Security Exposure
Security exposure may be reduced by removing unnecessary libraries from the application. Static analysis tools can quickly check which libraries or APIs are required by the application and alert the developer to remove them. Since we inherit the security vulnerabilities from each of the libraries we call into, removing unnecessary libraries is a security best practice. There have been many cases of developers and testers failing to test for buffer overflows in their application because they thought they were safe due to the use of a managed application written in .Net or Java. Many of these applications call into legacy code that was written long ago and contains other security vulnerabilities; removing all unnecessary libraries can help lessen the attack surface.
Many other security checks can be found at compile time. Some system API functions have been deprecated and should be replaced with their safer cousins. A static analysis tool can quickly discover the use of any of these functions and notify the developer of a safer replacement. Possible buffer overflow conditions can be predicted so the developer can fix them before they are discovered and exploited through the application. Discovering buffer overflows at this stage also shows the developer the exact line and conditions when a buffer overflow may occur which can be very helpful in finding and fixing the vulnerability.
Time-of-check versus time-of-use problems can be discovered as well by showing places where the developer has checked the availability of a resource and has allowed a significant amount of time to pass before using the resource. Time-of-check versus time of use errors can allow escalation of privilege attacks which may allow tampering of a resource to which the user shouldn't have access or information disclosure.
Metrics can help a developer understand where there is unnecessary complexity in a piece of code. This can help increase performance of the software significantly, which will lessen the possibility of a denial of service attack. Static analysis tools can predict which functions are very complex using Cyclomatic complexity, Functional file coupling and Functional file cohesion. Other metrics, such as ratio of commented lines to source lines, can point to places in the source where the code may need to be commented more effectively.
The simulation engine is one of the most powerful and most guarded pieces of the static analysis tool. The simulation engine allows the tool to predict how the application will behave after it has been compiled and run on the system. In a simulation engine, the simulator selects a function, generates data for each of the variables, and runs the function through every possible code path. If information about proper data ranges for those variables exist within source code they will be used, if no information exists then random values selected between the max and min for that data-type are used. Testing with a static analysis simulation engine is a good way to get around the inherent shortcomings of traditional static analysis tools.

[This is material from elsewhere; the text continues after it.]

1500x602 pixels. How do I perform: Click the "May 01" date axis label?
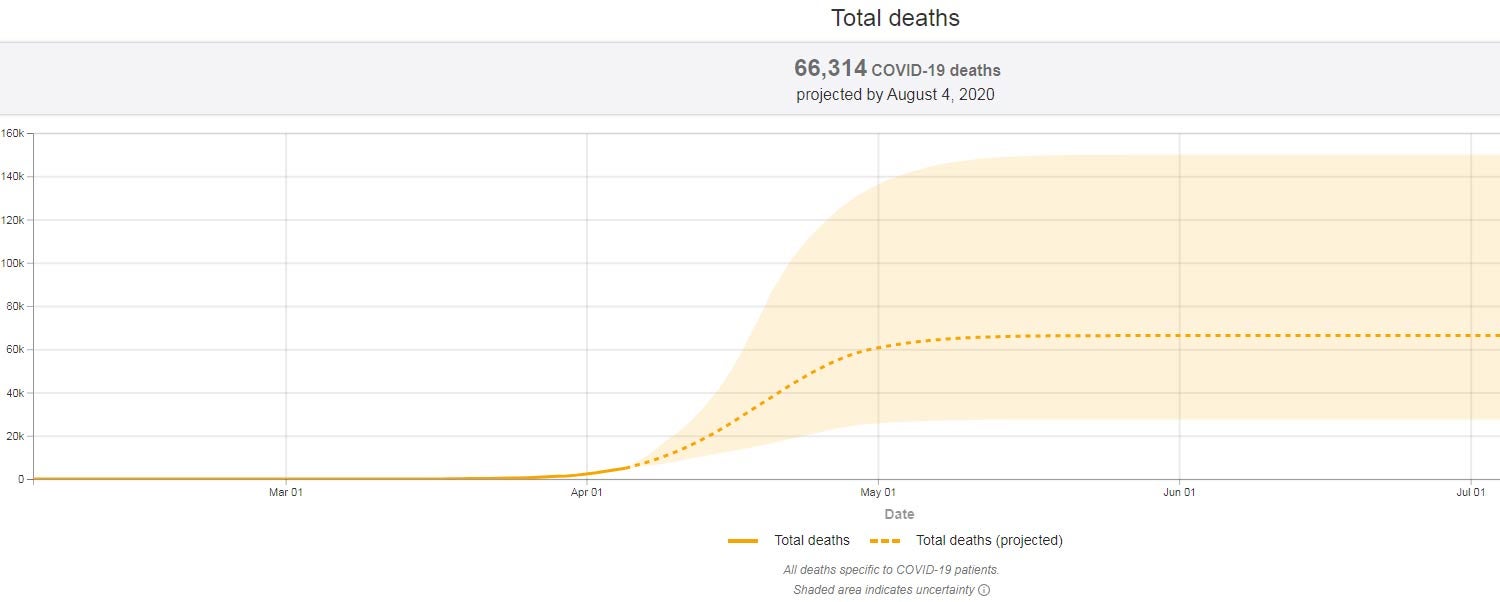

The final check a static analysis tool can do is to crawl the source code to map out every possible code path and discover unused or unreachable code. These dead code pockets are orphaned and unreachable so they remain untested throughout the product cycle. In a future release, bug fix or code modification, the dead code may become active, thereby exposing untested security vulnerabilities or other functional flaws. Under certain circumstances a skilled hacker may even be able to circumvent the built in constructs within an application and execute the untested code which then may contain exploitable security flaws.